▸ PROBLEM DETAILS:
Scan the entries that follow and copy out every line containing "computer".

▸ GIVEN ENTRIES:

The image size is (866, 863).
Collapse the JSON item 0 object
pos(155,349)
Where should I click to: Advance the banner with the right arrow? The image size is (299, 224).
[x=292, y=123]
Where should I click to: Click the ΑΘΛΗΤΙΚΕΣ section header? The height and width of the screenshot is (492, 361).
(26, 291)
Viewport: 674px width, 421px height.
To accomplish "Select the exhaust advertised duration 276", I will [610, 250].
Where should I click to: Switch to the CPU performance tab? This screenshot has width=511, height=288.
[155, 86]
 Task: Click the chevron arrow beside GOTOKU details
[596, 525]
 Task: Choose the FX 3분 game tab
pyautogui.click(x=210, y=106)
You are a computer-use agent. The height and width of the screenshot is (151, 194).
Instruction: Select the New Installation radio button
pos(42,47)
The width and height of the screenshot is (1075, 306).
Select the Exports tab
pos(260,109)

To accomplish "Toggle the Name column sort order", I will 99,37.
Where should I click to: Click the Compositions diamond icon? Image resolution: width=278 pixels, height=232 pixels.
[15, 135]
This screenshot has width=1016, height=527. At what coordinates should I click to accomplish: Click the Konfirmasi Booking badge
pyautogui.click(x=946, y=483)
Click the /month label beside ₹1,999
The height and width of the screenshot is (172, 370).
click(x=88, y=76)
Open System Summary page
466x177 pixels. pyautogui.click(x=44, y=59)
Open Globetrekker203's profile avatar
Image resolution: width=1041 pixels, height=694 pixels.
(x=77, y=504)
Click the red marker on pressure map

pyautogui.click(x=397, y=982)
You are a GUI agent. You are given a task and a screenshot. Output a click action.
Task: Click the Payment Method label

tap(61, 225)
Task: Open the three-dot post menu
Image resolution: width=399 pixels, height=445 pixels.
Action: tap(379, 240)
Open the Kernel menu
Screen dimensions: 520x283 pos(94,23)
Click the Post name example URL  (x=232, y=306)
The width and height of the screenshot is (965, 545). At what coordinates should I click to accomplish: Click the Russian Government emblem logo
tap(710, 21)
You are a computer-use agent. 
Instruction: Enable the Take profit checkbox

▸ WORKED SOLUTION:
You are a computer-use agent. The height and width of the screenshot is (151, 194).
You are a computer-use agent. 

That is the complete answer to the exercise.